This 30-day project explores the refactoring of a legacy system. The Everything Engine is an aging software project that powers Perl Monks, Everything 2, and a few other websites. It suffers from poor design and maintainiability. Learn what it’s like to look over the shoulder of an experienced developer as he refactors, redesigns, and updates the code.

With nodegroup ported, I can port the nodeball tests. How well does inheriting from other test classes work? Not as well as I had hoped.

Day 19: Nodeball and Themesetting

With nodegroup ported successfully, the nodeball node tests should be easy to port. (That’s another reason why I spent three days working with nodegroup; I knew the next dependency.)

It’s time to move some files around again. With the new test file create (and the old test file running the Test::Class version), 333 tests run (with several skips) and 17 fail. That’s not bad at all.

The first test to add is for the dbtables() method; nodeball contains a settings node. (It should be a has-a relationship instead of a pseudo-is-a relationship, but that’s another deeper refactoring for later.) That makes one more test pass.

I also added a test_extends() method that inherits from the version in the node tests. While I was doing that, I noticed an error about a missing SUPER() function in the test class. I had made an error when installing SUPER::SUPER() in the nodeball class. Fixing that made several tests pass and revealed that actually 25 of my 334 tests failed. There are many fewer test exceptions caught now though, so these results are more sensible.

The first real test to port is for insert(). It seems pretty straightforward (and looks inheritable). After a minor port, 344 tests run and 26 fail. One of those is due to a SUPER() argument-passing change. The others are due to mocking changes. That’s fine.

How inheritable is this? The child has a getVars() call that the mock has to handle. Unfortunately, the parent test_insert() method also mocks SUPER(), so the code never gets out of the nodeball class. That means this method is uninheritable, with this approach. That’s fine. 330 tests run and 22 fail.

It takes a moment to port the tests for getVars(), and now 332 tests run and 22 fail.

The same thing happens for setVars() (except that I made a typo and had one test fail accidentally).

hasVars() is even easier to test. Now 334 tests run and only 21 fail. I’ve ported 64% of the test file already.

fieldToXML() has an awful implementation (with the not-quite-multiple-inheritance of setting). The test is simple though, and with it ported 324 tests run and 19 fail. Does the inheritance work? Before I answer that, I noticed that there aren’t any tests for the SUPER() call — specifically the necessary argument passing.

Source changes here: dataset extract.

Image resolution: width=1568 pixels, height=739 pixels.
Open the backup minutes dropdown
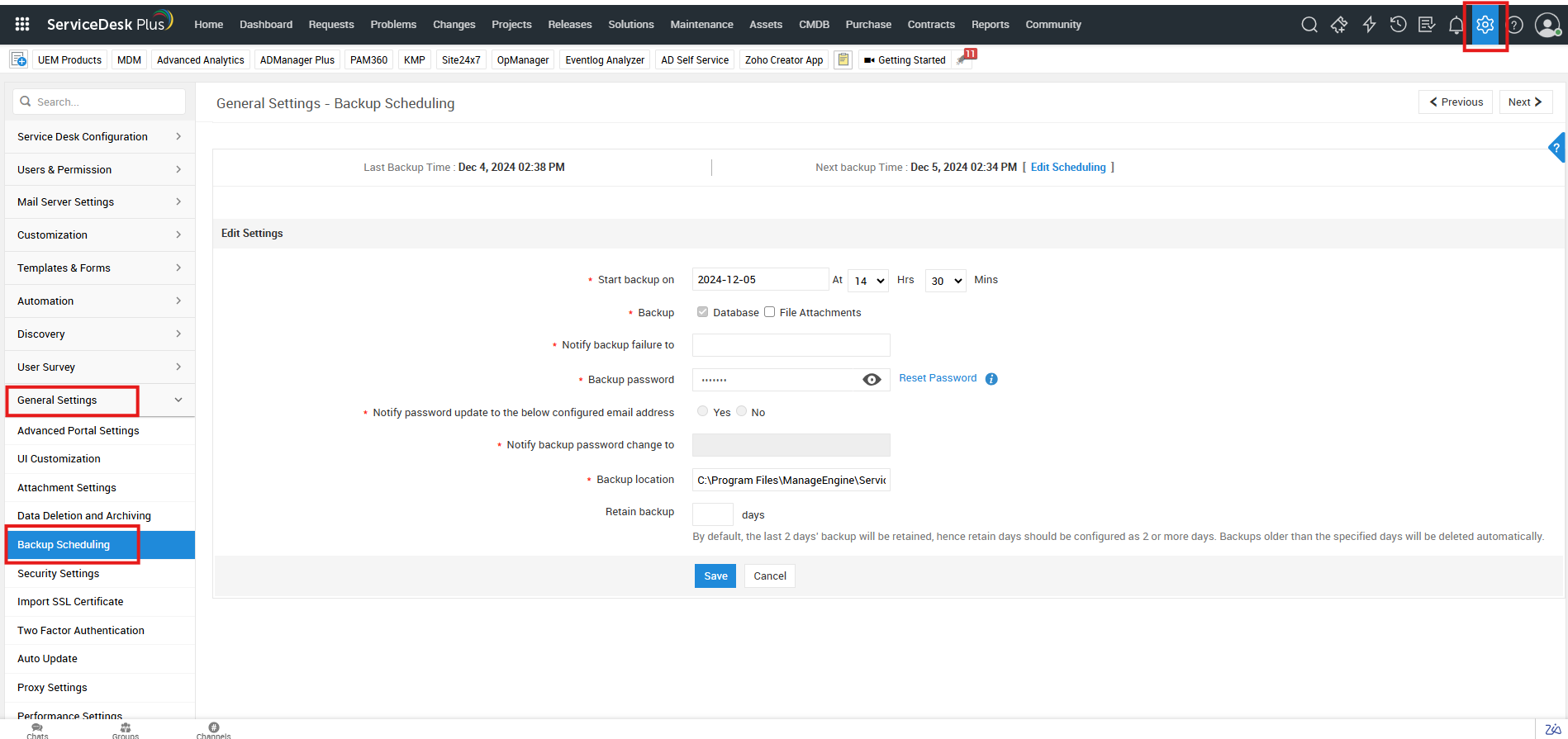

With a code change, that tests passes. Unfortunately, another test in this method fails… because I changed a calling style and forgot to update the test. After fixing that, 325 tests run and 18 fail. Nice.

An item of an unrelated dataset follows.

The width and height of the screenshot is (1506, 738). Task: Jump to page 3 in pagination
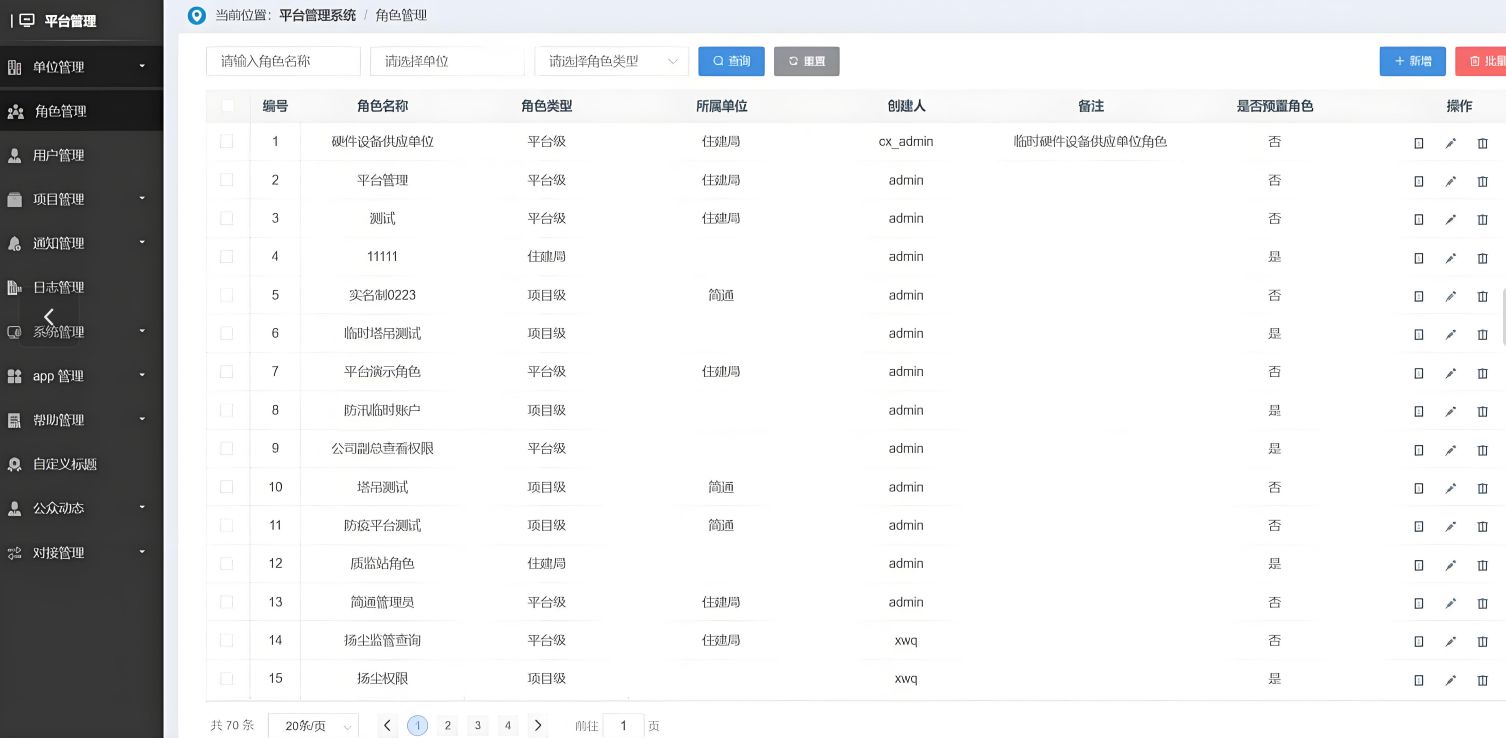478,725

Now for the inheritance question. After adding a SUPER() call to call the parent, 338 tests run and 19 fail. Why? Right — because the parent test method overrides SUPER() and the nodeball method can’t call the nodegroup parent method in that case.

There are two methods left to port. test_xml_tag() has four tests. It needs one more to check the arguments of the SUPER() call. Of course that fails, but editing the code fixes it. 309 tests run and 17 fail.

Is this inheritable? Nope. Again, the parent test method overrides SUPER(). It’s interesting to see how overzealous mocking gets in the way. If I’d pushed to test against a testing database, I wouldn’t have these problems now. (I’d have different problems. Oh well.)

Hopefully test_apply_xml_fix() will clear up most of the remaining problems. After porting it (and adding a SUPER() arguments test again), 295 tests run and 5 fail. Passing the arguments in the SUPER() call in the code cleans up four of the failures. The other failure is just a typo.

This method is again uninheritable due to the SUPER() mocking in the parent test method. That’s fine. I can live with 295 tests for now.

How is the rest of the code? 3144 tests run and they all pass. Great! This is checkin #856.

I have a few minutes remaining. How quickly can I port a really small test file? It takes about two minutes to port the themesetting tests, and now 231 tests run there where only 4 ran earlier. Now 3371 tests run and pass, and here’s another checkin — #857 — and the end of my day.

I like how quickly the smaller tests port and how much work I can reuse.